The Rise of Shareholder Activism: How Investors are Saying No to the Bosses
"Beware the Ides of March," Julius Caesar was famously warned by a soothsayer, or so Shakespeare has it, before the Roman Emperor was murdered by a group of more than 60 conspirators led by his most loyal and prominent backer, Brutus.
You would think things may have changed since 44 BC, yet a group of modern corporate emperors, if you believe the caricatures, share Caesar's arrogance and gluttony for the finest wine, food, and women - and unfortunately for them there were no soothsayers in New York or London's sky-scraping temples forewarning of an impending revolt.
Chief executives and their boards were once well-served by their own moneyed backers who happily rubber-stamped gargantuan pay packages in exchange for tidy dividends.
Then came the financial crisis and empires began to crumble.
Profits became losses, dividends were slashed, and investors saw the value of their holdings plummet. Yet all the while the chief executives and board members enjoy vast salaries and bonuses.
Something has to give way and going by the current trend it looks like it is shareholders' patience.
Aviva's Andrew Moss latest executive pay casualty
Aviva's chief executive Andrew Moss became the latest casualty in what is fast becoming a popular uprising of shareholder activists, no longer willing to maintain the kind of pre-crisis pay packages while not seeing the returns to justify them.
Moss bowed to increasing pressure from Aviva's shareholders, who watched their stock value drop by nearly a quarter in 2011, and waived a 5 percent pay rise as an appeasement.
In the same year as the stock was falling, Moss pocketed £2.69m in his pay deal, with a mix of salary and bonuses.
Britain's second-biggest insurer is in the middle of an executive pay review, catalysed by the strength of feeling among its investors that pay at the top is excessive.
"We take the views of our shareholders very seriously," said a fearful Scott Wheway, chairman of Aviva's remuneration committee, after announcing Moss's rejection of a pay rise.
"A number of shareholders have indicated that they would like to see a different approach to the way we compensate senior directors on recruitment and an even closer correlation between our pay packages and shareholder returns.
"Having listened to them, we have sought to address their concerns and will continue to engage with them on this matter."
Barclays' Bob Diamond, £17.7m and an apology
Bob Diamond, the American boss of Barclays, felt the wrath of his shareholders at the bank's recent AGM when he was heckled during his speech.
Investors in Britain's fourth-biggest bank were angered by his £17.7m pay package and that they had seen their dividend payments decline.
Barclays themselves have admitted that the 6.6 percent return on equity handed to shareholders in 2011 was "unacceptable" given that it has a target of 13 percent.
To put this in further context, Barclays paid out £660m in dividends last year, while its staff bonus pot for its investment banking arm was £1.5bn.

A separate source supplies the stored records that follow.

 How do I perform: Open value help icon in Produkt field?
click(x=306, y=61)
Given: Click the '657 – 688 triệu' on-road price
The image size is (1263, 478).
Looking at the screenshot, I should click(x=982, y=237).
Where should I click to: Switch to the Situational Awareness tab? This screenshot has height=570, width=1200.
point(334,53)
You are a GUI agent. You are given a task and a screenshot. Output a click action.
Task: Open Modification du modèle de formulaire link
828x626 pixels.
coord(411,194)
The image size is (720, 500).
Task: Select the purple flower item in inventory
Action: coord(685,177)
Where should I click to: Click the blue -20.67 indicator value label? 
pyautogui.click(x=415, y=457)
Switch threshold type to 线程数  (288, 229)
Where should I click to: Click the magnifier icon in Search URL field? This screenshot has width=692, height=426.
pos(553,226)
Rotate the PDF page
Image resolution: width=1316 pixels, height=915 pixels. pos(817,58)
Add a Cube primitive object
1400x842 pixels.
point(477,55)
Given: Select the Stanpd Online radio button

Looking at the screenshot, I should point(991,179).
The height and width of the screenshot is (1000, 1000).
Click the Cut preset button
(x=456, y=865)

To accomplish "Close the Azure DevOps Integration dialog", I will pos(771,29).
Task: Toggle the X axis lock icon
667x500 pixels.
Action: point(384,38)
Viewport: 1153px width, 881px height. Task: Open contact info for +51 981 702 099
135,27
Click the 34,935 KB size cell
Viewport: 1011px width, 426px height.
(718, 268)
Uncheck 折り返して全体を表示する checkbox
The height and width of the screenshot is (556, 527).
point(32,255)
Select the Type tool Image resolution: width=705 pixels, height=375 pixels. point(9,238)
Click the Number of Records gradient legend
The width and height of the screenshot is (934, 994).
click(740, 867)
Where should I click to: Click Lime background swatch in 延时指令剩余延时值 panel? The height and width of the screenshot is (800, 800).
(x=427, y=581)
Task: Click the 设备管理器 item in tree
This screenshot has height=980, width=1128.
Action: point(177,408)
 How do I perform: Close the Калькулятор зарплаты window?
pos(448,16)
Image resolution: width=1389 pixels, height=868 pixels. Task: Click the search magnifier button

The chairman also apologised to shareholders for the way Diamond's pay package had been handled.
"On some matters we should have communicated earlier and more clearly," chairman Marcus Agius said at the Barclays AGM.
"For this I apologise and I assure you that in the future we will be engaging differently and more purposefully with shareholders in order to ensure that we obtain a broader level of support on remuneration policy and practice."
When it came to voting on Diamond's pay package, 27 percent of shareholders furiously rejected it.
Credit Suisse 'should be ashamed'
Credit Suisse shareholders gave a swift kick to the shins of the Swiss investment bank's executives when almost a third voted against pay deals set out by the remuneration board.
"You should be ashamed of yourselves for taking so much money away from us," shareholder Rudolf Weber told executives, to applause from others in the room at an address to Credit Suisse investors.
"We are the owners of this bank, and you are our employees. We should be the ones who decide what you earn," Reuters reported him as saying.
Major US investment bank Citigroup suffered the anger of investors when a majority voted down an increased remuneration package for top executives.
The package would see the bank's chief executive Vikram Pandit claw in £9m despite Citigroup's stock value having free-fallen by 90 percent over the past five years, since the financial crisis.
Unfortunately for the shareholders the vote is not binding, though the bank's board said it would meet with them to discuss this "serious matter".
RBS and angry taxpayers
Back in the UK, RBS, which is 83 percent owned by the taxpayer after it was bailed out by the government in 2008, caused much public outrage when it awarded chief executive Stephen Hester a stock bonus worth £1m.
In ordinary circumstances public outrage probably would not bother bankers much, but the problem for RBS is that the public are its shareholders.
After a short period of political wrangling, widespread condemnation in the press, and a few angry letters from the public Hester waived his bonus for the year and settled for his £1.2m salary.
With several high profile examples of increasing shareholder activity at big companies it looks like executives have more to worry about than the current global financial crises.